3. “When the blind man arrived in the city, he claimed that he had travelled across a desert of living sand.”
—Kevin Brockmeier, A Brief History of the Dead
4. “Your father picks you up from prison in a stolen Dodge Neon, with an 8-ball of coke in the glove compartment and a hooker named Mandy in the back seat.”
—Dennis Lehane, “Until Gwen”
5.“It was raining in Richmond on Friday, June 6.”
—Patricia Cornwell, Postmortem
6. “The magician’s underwear has just been found in a cardboard suitcase floating in a stagnant pond on the outskirts of Miami.”
—Tom Robbins, Another Roadside Attraction
7. “On the morning the last Lisbon daughter took her turn at suicide—it was Mary this time, and sleeping pills—the two paramedics arrived at the house knowing exactly where the knife drawer was, and the gas oven, and the beam in the basement from which it was possible to tie a rope.”
—Jeffrey Eugenides, The Virgin Suicides
8. “In the town there were two mutes, and they were always together.”

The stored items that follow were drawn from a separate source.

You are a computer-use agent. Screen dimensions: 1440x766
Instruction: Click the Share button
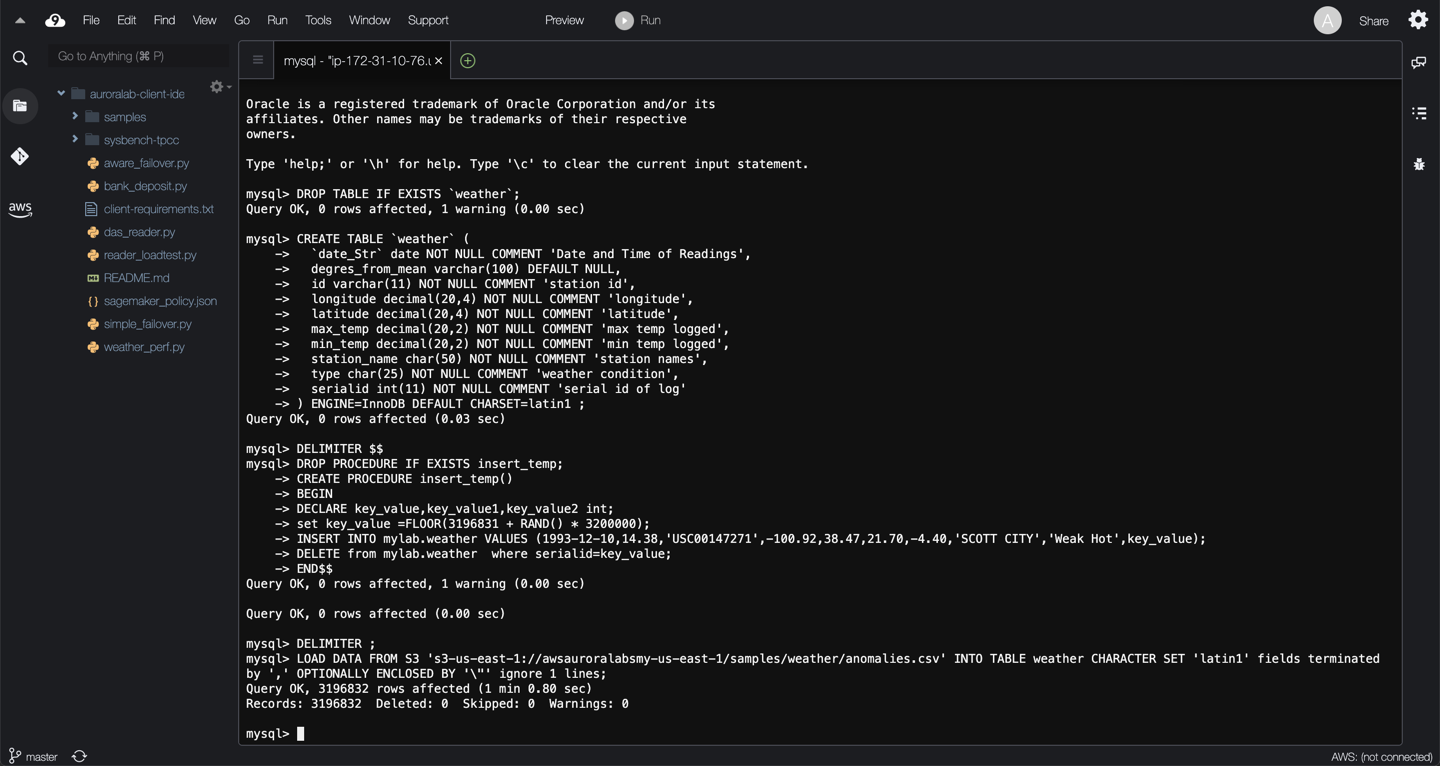(1373, 21)
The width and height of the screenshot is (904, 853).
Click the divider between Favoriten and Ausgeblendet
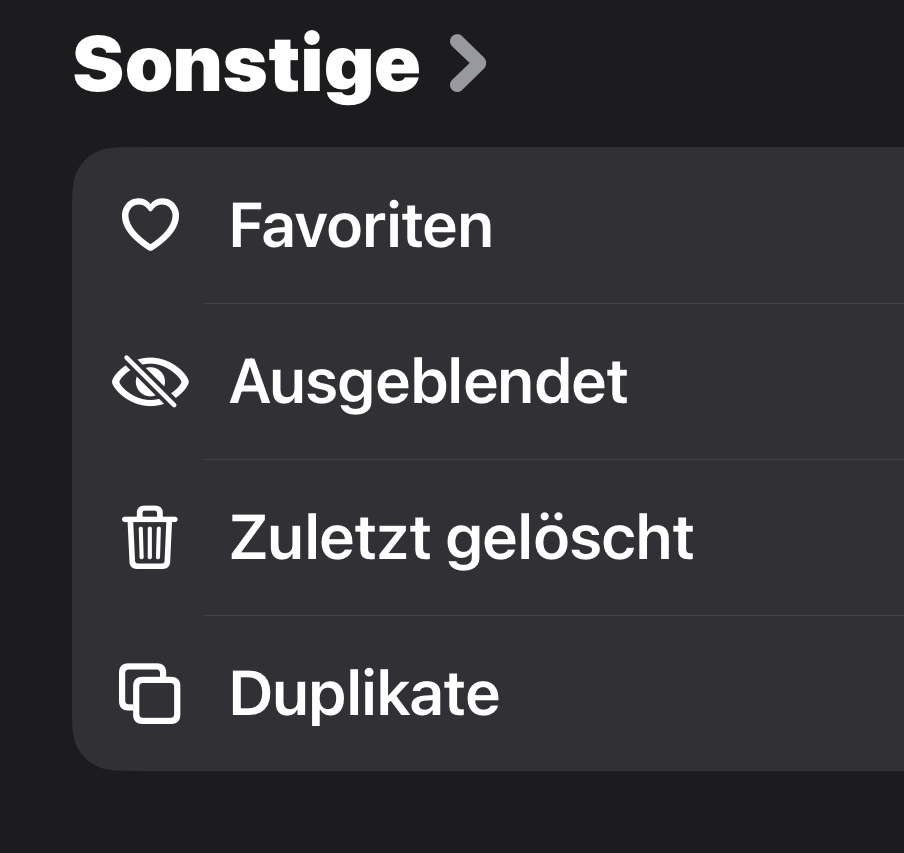point(550,303)
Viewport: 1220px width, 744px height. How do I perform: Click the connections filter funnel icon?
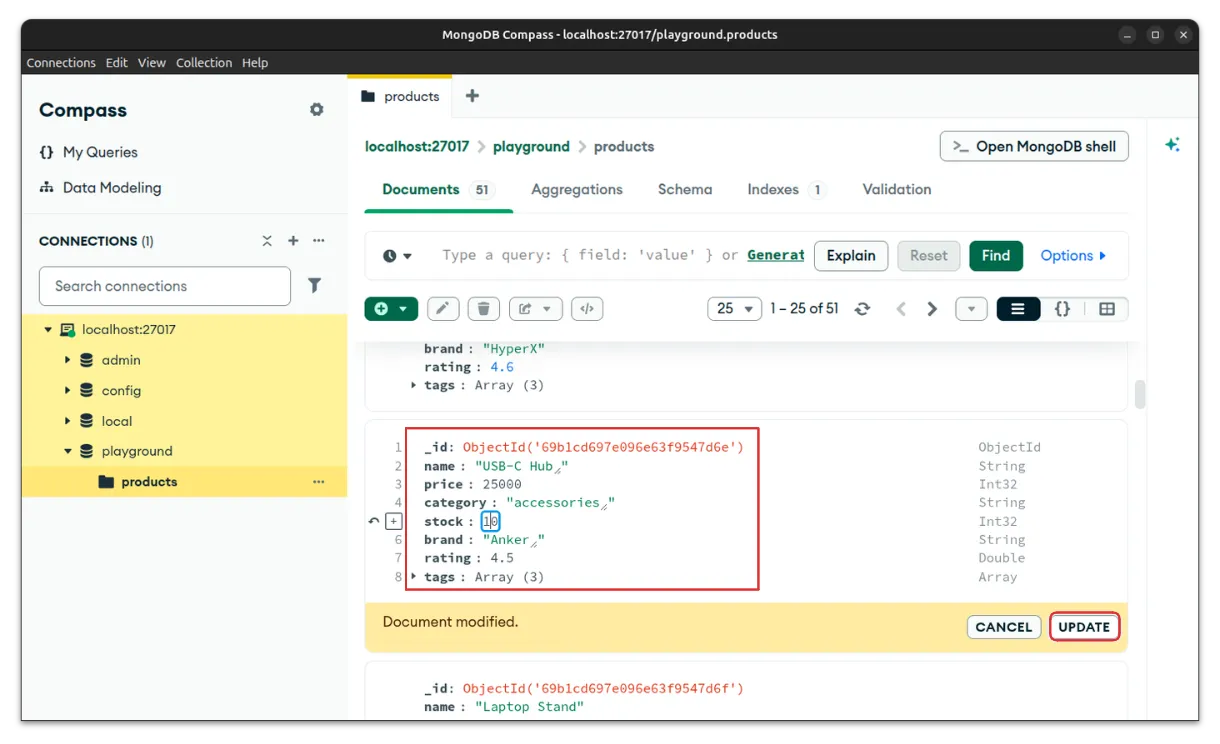coord(314,286)
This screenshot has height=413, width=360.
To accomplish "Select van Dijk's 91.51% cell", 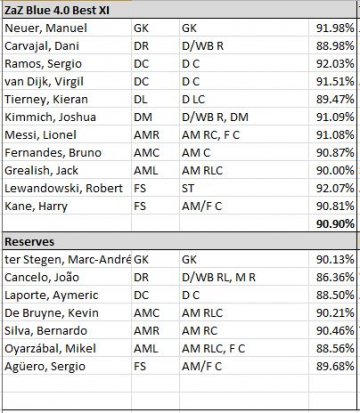I will coord(332,81).
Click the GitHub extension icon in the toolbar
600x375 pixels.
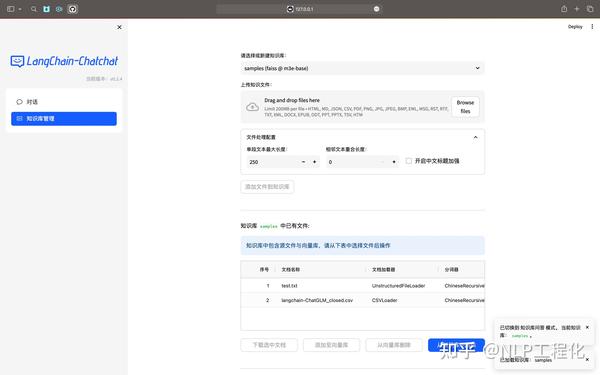72,9
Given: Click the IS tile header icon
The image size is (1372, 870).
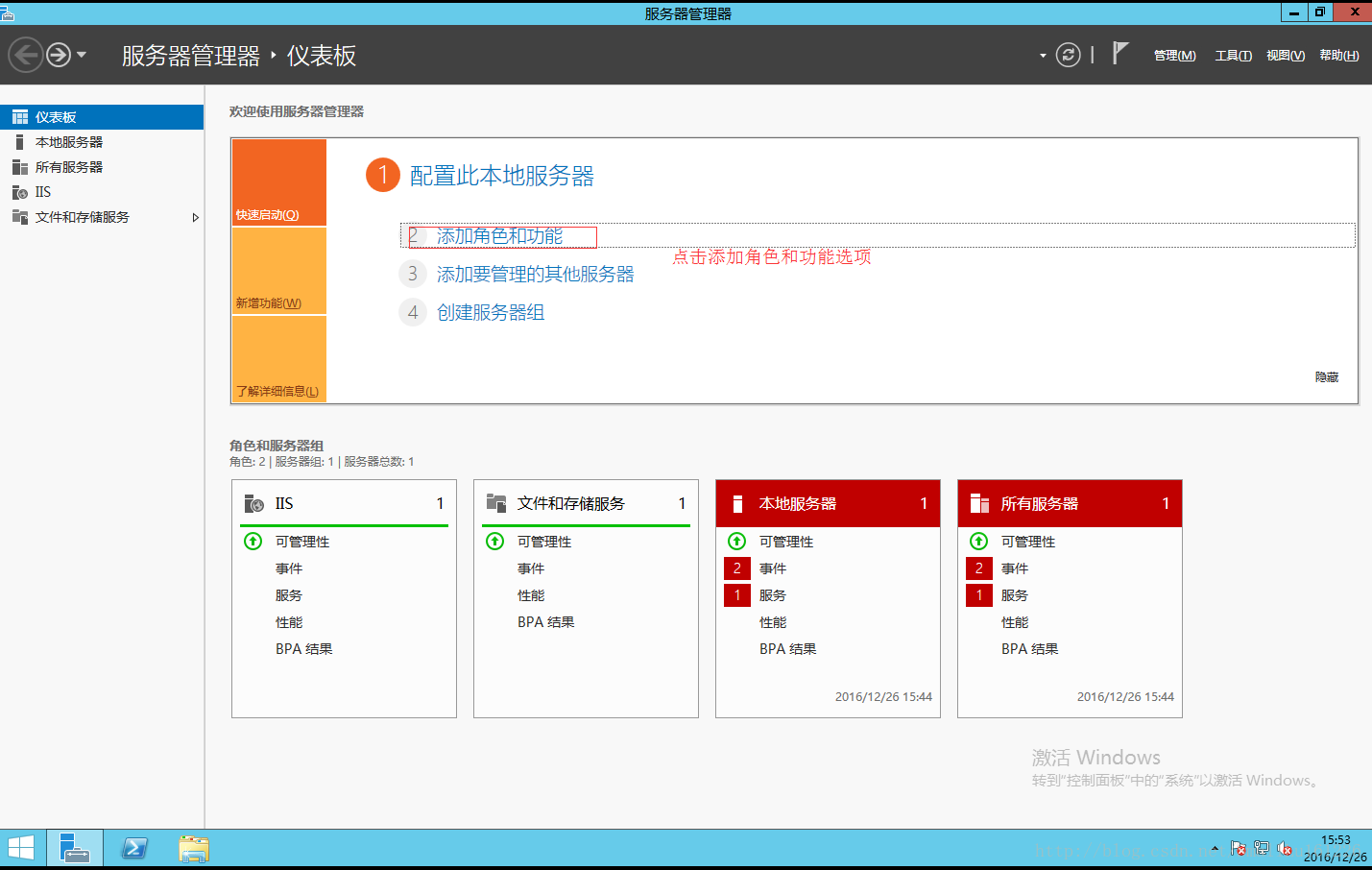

—Carson McCullers, The Heart is a Lonely Hunter
Try ranking these eight openings from the one that grabbed you the most to the one that left you feeling so-so.
What about the opening lines in your own writing? Go to your files and choose eight of your stories, essays--any kind of your writing. Check the opening lines. If you put yourself in the shoes of the reader, how would you feel about those few words? Would you want to keep reading? Why or why not?
Yes, we all know that those opening lines are important, but do we give them enough attention as we write, edit and revise? Something to ponder.
My first sentence from today's blog: "I've never owned or collected dolls, but as a child I did enjoy playing with toy soldiers."